La historia evolutiva de Homosapiens está marcada por una paradoja, somos una especie profundamente social cuya supervivencia dependió de la cooperación, pero también albergamos tendencias que niegan esa esencia, como la misantropía y la gerontofobia.
Estas actitudes no solo reflejan contradicciones culturales modernas, sino que plantean preguntas sobre su origen en nuestro pasado ancestral. Desde las primeras migraciones fuera de África, los humanos enfrentaron desafíos que solo pudieron superar mediante la solidaridad grupal. Cuidar a los ancianos y enfermos no era un acto de caridad, sino una estrategia de supervivencia. Los mayores conservaban conocimientos vitales sobre recursos y peligros, mientras que los enfermos, una vez recuperados, reintegraban su fuerza al grupo. Quienes abandonaban a los vulnerables debilitaban su propia red de apoyo. Sin embargo, pese a esta ventaja evolutiva, el rechazo a la vejez y la desconfianza hacia los demás emergieron como sombras de nuestro progreso.
La gerontofobia, el menosprecio hacia los ancianos, contradice directamente el papel que tuvieron en nuestra evolución. En sociedades tradicionales, los mayores eran respetados como depositarios de sabiduría y memoria colectiva. Su presencia aseguraba la continuidad cultural. Pero en las sociedades industriales y posindustriales, donde la productividad individual se valora más que la experiencia compartida, la vejez se percibe como una carga. Este cambio no es biológico, sino cultural: el capitalismo aceleró la idea de que lo viejo es obsoleto. Sin embargo, desde una perspectiva evolutiva, despreciar a los ancianos equivale a despreciar el mecanismo que permitió a nuestra especie transmitir tecnología, historias y adaptaciones clave a través de generaciones.

La misantropía, por su parte, es aún más paradójica. Nuestro éxito como especie dependió de la capacidad de confiar, colaborar y construir alianzas complejas. La empatía y el altruismo recíproco fueron seleccionados positivamente porque aumentaban las probabilidades de supervivencia grupal. Sin embargo, la desconfianza extrema hacia otros humanos persiste como un subproducto de nuestra capacidad para detectar amenazas. En entornos donde la traición o la competencia eran frecuentes, cierta cautela pudo ser adaptativa.

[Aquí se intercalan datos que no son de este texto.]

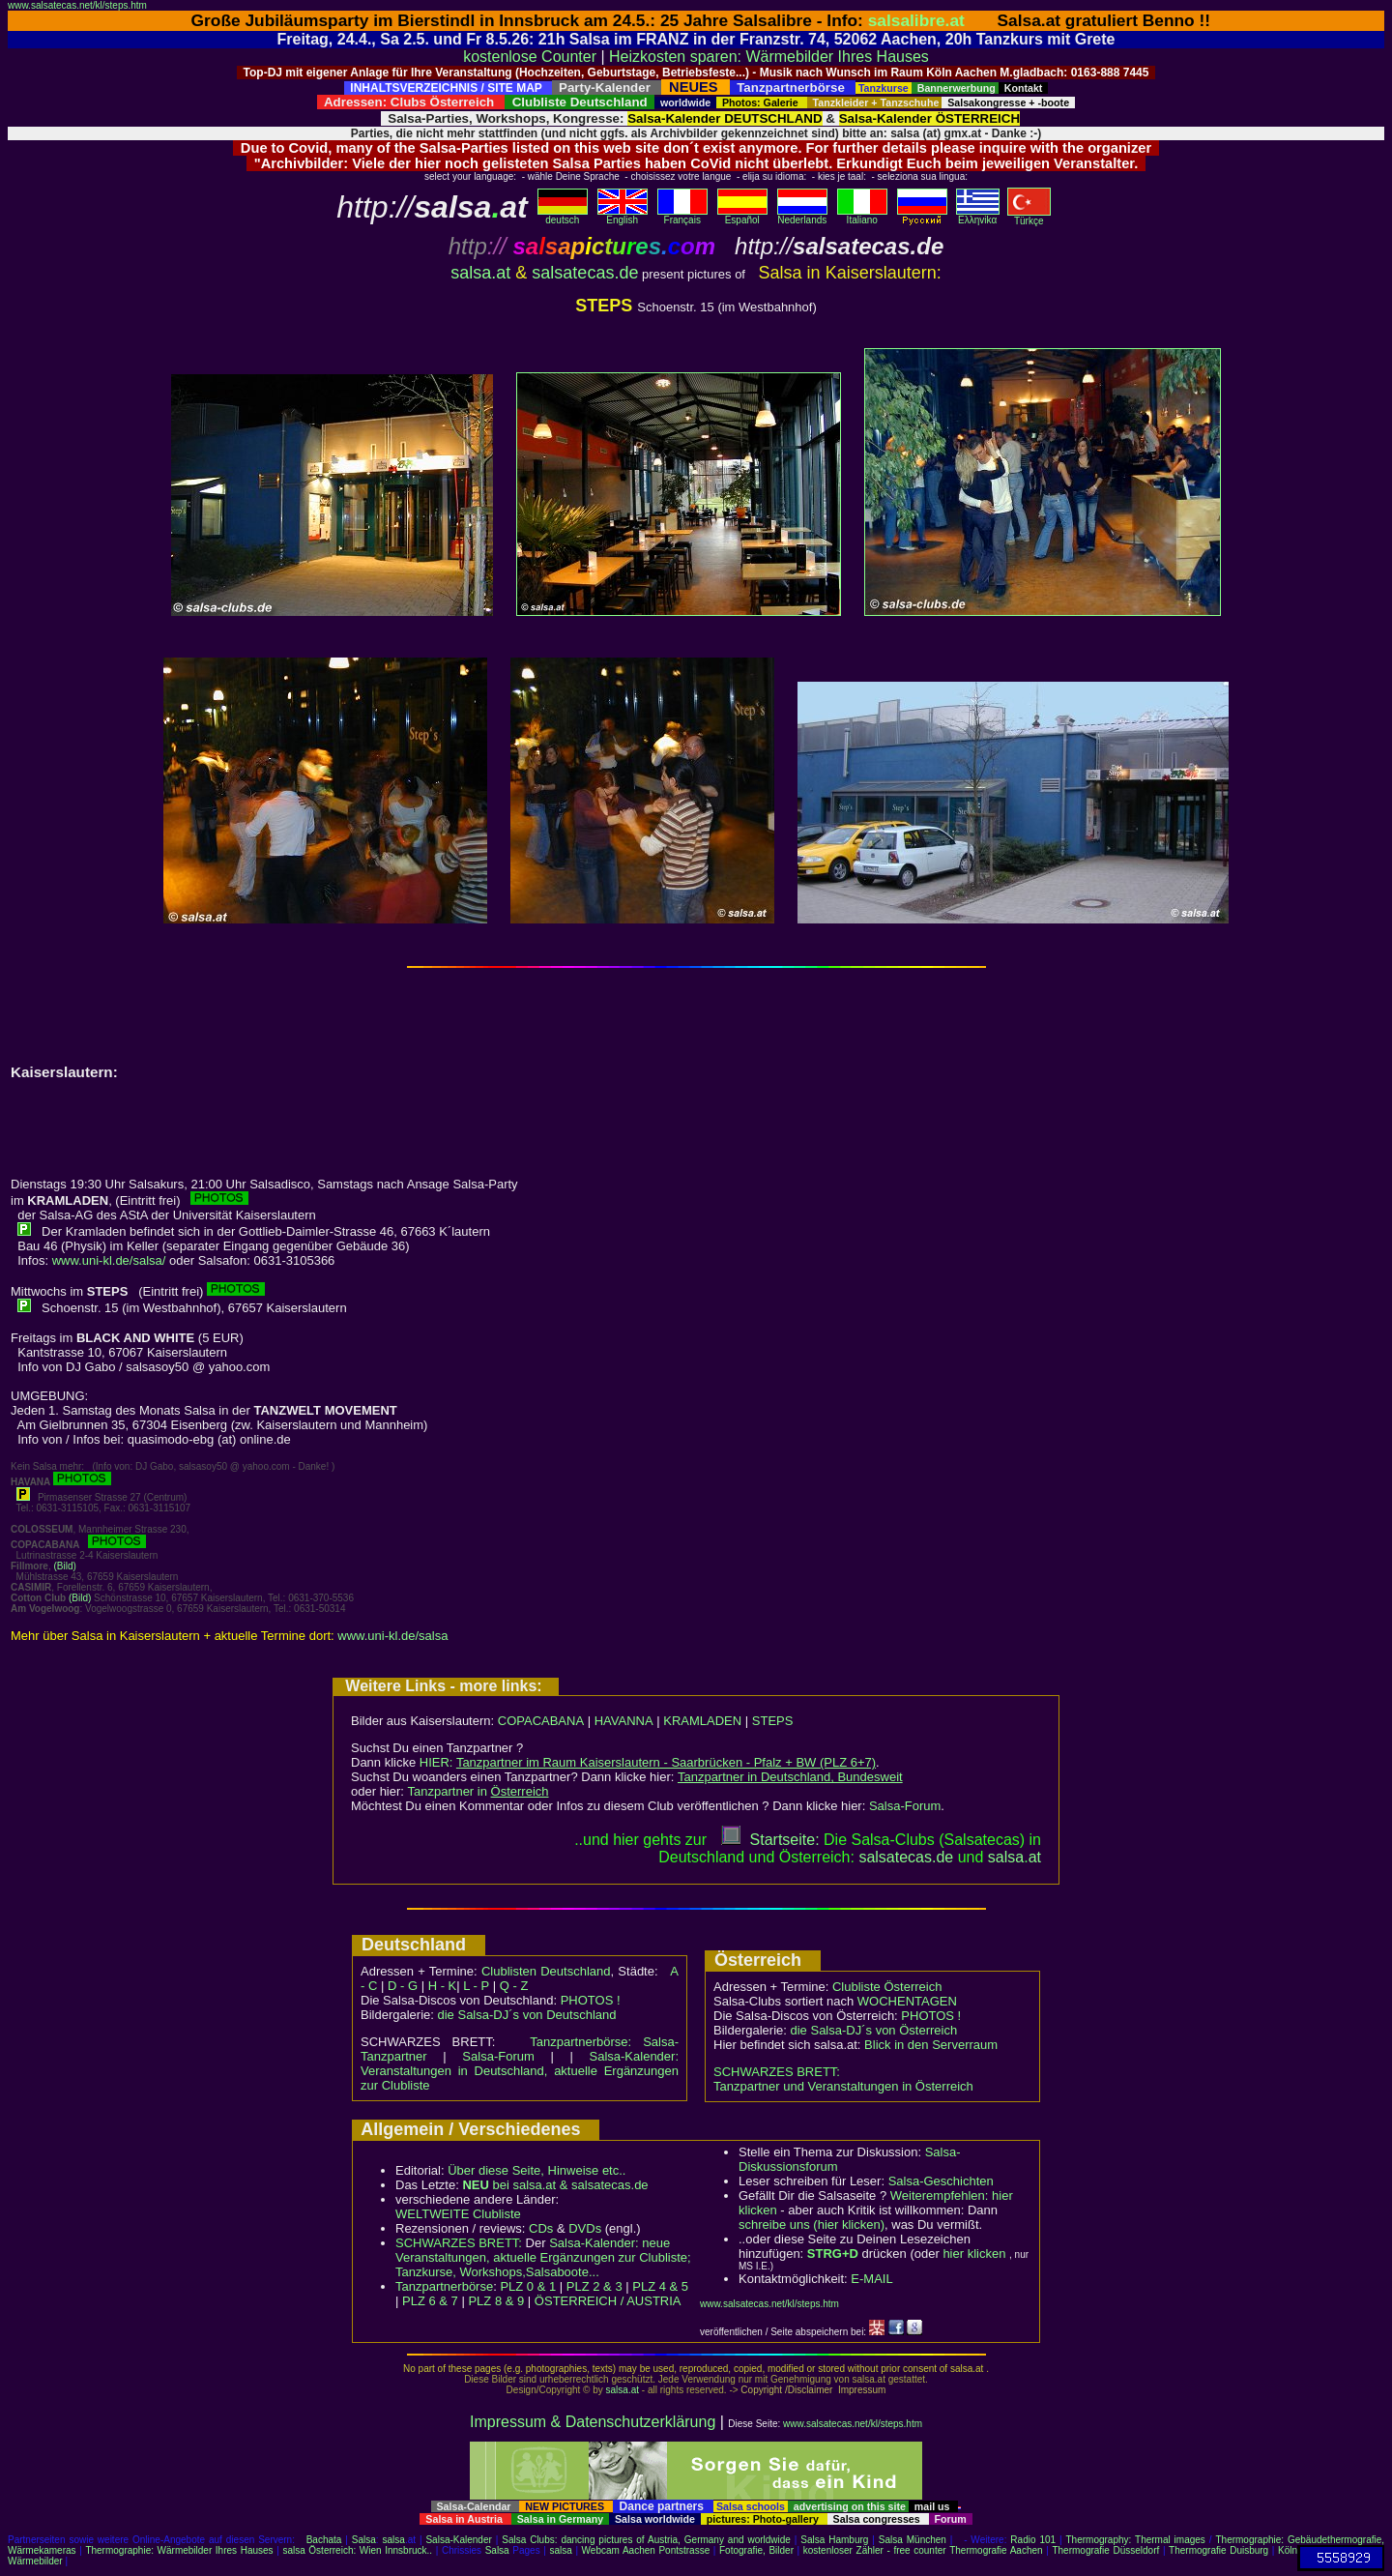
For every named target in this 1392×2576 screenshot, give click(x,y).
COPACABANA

Pero cuando esa desconfianza se generaliza, se convierte en un obstáculo para la cohesión social. Las sociedades con altos niveles de misantropía tienden a fragmentarse, debilitando los lazos que alguna vez nos hicieron resilientes.

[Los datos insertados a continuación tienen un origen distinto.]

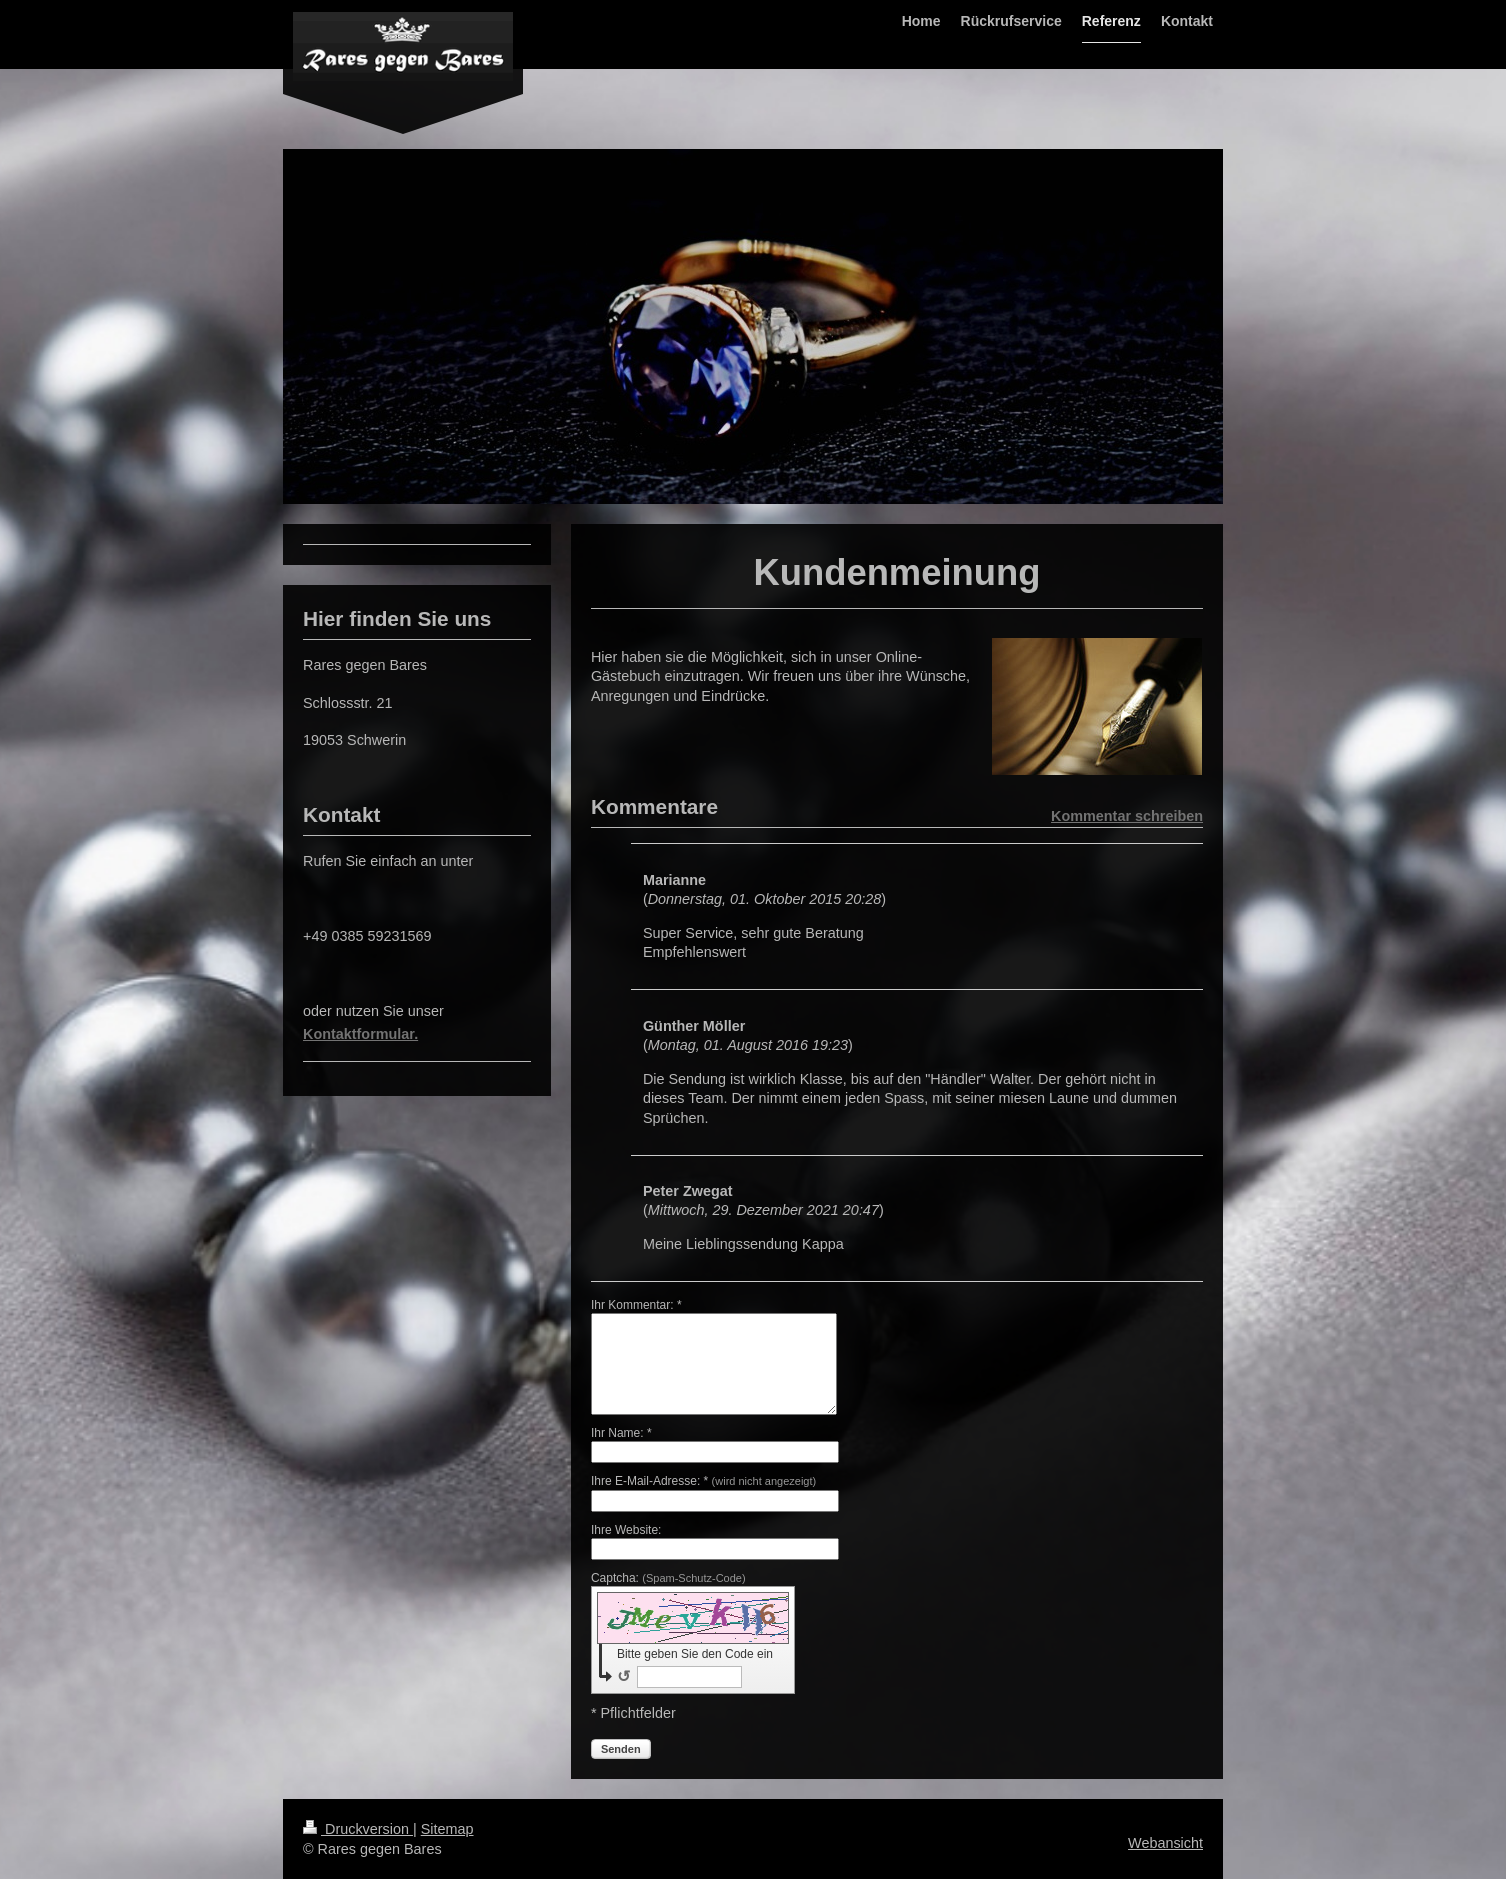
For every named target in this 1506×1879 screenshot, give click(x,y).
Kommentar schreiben (1127, 816)
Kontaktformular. (360, 1034)
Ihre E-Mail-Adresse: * (703, 1481)
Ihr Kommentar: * (636, 1305)
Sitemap (447, 1829)
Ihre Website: (626, 1530)
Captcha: (668, 1578)
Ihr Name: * (621, 1433)
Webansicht (1165, 1843)
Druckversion (358, 1829)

Ambos fenómenos revelan una tensión entre nuestra herencia evolutiva y las presiones de la modernidad. La gerontofobia niega el valor de la memoria colectiva, mientras que la misantropía socava la confianza necesaria para mantener comunidades. Sin embargo, nuestra historia sugiere que estos no son rasgos inevitables, sino distorsiones de un diseño social que privilegió la cooperación. Revertirlas exige reconocer que, biológicamente, seguimos siendo la especie que sobrevivió gracias a cuidar a los débiles y trabajar en conjunto. La pregunta no es si podemos escapar de nuestra naturaleza, sino cómo reconciliarla con un mundo que a menudo la desincentiva.